I’m publishing it here as part of an ongoing body of thinking around restaurant strategy, market entry, and operational decision-making.
When a restaurant is underperforming, the instinct is usually to add more. Whether it’s marketing, menu items, or events, there’s a belief that more equals better.
The real issue is usually simpler.
Brand. Site. Team. Food and drink.
If any of those fundamentals aren't right, no amount of "more" will cover it.
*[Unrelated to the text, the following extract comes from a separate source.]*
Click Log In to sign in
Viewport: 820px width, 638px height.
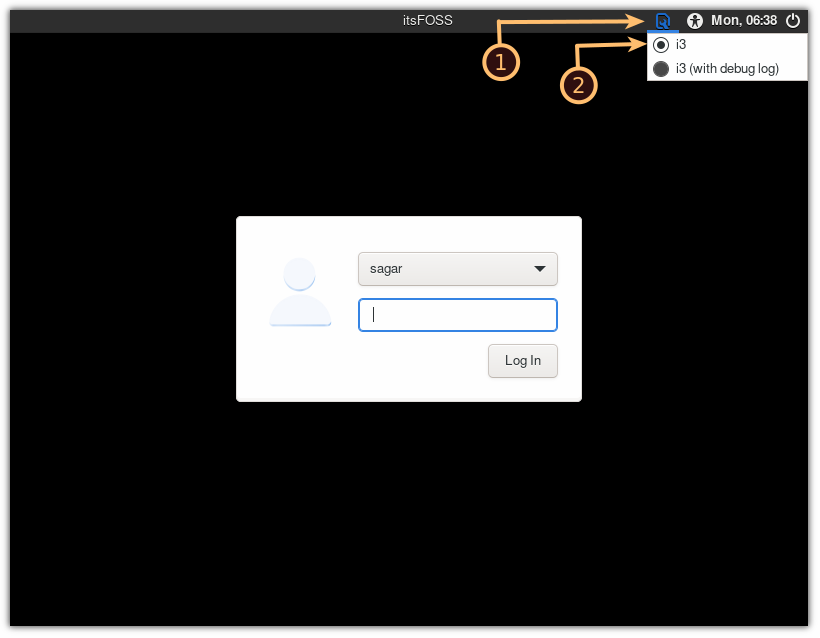[x=522, y=361]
And when your customer is everyone, you end up trying to please everyone and pleasing no one.
The problem is how things feel internally versus how they look externally.
It’s easy to love your own operation, especially in owner-led businesses, and a strong internal culture can actually become a blind spot - what feels good inside can look very different to guests.
This is why measurable signals matter more than internal feelings.
Not just sales, but the signals that tell you how healthy the business really is.
- Training attendance
- Absence levels
- Guest feedback
- Whether local residents know you exist
The operators who fix performance fastest go back to fundamentals first.
They get clinical about what’s working, what isn’t, and focus on mastering the basics before adding anything new.
Since first sharing this, I’ve seen the same issue surface repeatedly — particularly with businesses entering new markets or scaling too quickly. The underlying challenge is rarely strategy itself, but how early decisions constrain execution later.